#### WORK TO COMPLETE
In the records below, begin at the line that has "The image size is (1126, 759)." and stop after the line that has "Given: Select the Clocks chip icon"; quote those lines verbatim and nothing more.

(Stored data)

Start of Block

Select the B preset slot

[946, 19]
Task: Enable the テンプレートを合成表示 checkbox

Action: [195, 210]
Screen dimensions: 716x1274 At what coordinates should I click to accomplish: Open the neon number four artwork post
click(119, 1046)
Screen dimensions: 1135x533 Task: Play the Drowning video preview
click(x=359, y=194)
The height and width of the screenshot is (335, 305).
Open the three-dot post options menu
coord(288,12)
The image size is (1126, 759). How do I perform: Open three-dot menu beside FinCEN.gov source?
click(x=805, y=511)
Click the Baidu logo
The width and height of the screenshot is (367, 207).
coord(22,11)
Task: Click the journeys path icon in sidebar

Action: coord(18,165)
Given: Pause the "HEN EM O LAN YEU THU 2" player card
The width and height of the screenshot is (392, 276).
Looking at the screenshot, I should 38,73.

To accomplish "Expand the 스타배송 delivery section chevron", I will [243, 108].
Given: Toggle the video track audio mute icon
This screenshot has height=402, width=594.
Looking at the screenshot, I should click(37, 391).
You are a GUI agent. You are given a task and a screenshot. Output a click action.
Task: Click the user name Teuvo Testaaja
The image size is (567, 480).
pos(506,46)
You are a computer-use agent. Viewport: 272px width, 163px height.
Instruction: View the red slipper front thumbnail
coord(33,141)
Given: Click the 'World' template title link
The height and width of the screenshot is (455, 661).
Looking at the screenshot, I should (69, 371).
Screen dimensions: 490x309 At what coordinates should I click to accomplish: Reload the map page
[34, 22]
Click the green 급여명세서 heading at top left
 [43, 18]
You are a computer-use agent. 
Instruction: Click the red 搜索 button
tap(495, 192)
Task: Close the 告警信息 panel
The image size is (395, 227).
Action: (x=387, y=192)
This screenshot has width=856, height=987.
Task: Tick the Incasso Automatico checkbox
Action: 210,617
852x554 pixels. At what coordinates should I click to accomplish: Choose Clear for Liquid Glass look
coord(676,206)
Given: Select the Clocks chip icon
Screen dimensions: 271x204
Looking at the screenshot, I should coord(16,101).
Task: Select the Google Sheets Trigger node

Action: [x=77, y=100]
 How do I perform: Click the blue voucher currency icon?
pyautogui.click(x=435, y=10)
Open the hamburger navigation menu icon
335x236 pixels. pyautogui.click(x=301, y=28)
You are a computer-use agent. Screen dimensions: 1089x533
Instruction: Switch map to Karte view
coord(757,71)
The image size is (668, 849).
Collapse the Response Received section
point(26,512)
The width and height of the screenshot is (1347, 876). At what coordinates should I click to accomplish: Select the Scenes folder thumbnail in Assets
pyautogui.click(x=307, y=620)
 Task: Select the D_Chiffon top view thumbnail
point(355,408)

End of Block

#### ANSWER SECTION
The image size is (1126, 759). How do I perform: Open three-dot menu beside FinCEN.gov source?
click(x=805, y=511)
Click the Baidu logo
The width and height of the screenshot is (367, 207).
coord(22,11)
Task: Click the journeys path icon in sidebar

Action: coord(18,165)
Given: Pause the "HEN EM O LAN YEU THU 2" player card
The width and height of the screenshot is (392, 276).
Looking at the screenshot, I should 38,73.

To accomplish "Expand the 스타배송 delivery section chevron", I will [243, 108].
Given: Toggle the video track audio mute icon
This screenshot has height=402, width=594.
Looking at the screenshot, I should click(37, 391).
You are a GUI agent. You are given a task and a screenshot. Output a click action.
Task: Click the user name Teuvo Testaaja
The image size is (567, 480).
pos(506,46)
You are a computer-use agent. Viewport: 272px width, 163px height.
Instruction: View the red slipper front thumbnail
coord(33,141)
Given: Click the 'World' template title link
The height and width of the screenshot is (455, 661).
Looking at the screenshot, I should (69, 371).
Screen dimensions: 490x309 At what coordinates should I click to accomplish: Reload the map page
[34, 22]
Click the green 급여명세서 heading at top left
 [43, 18]
You are a computer-use agent. 
Instruction: Click the red 搜索 button
tap(495, 192)
Task: Close the 告警信息 panel
The image size is (395, 227).
Action: (x=387, y=192)
This screenshot has width=856, height=987.
Task: Tick the Incasso Automatico checkbox
Action: 210,617
852x554 pixels. At what coordinates should I click to accomplish: Choose Clear for Liquid Glass look
coord(676,206)
Given: Select the Clocks chip icon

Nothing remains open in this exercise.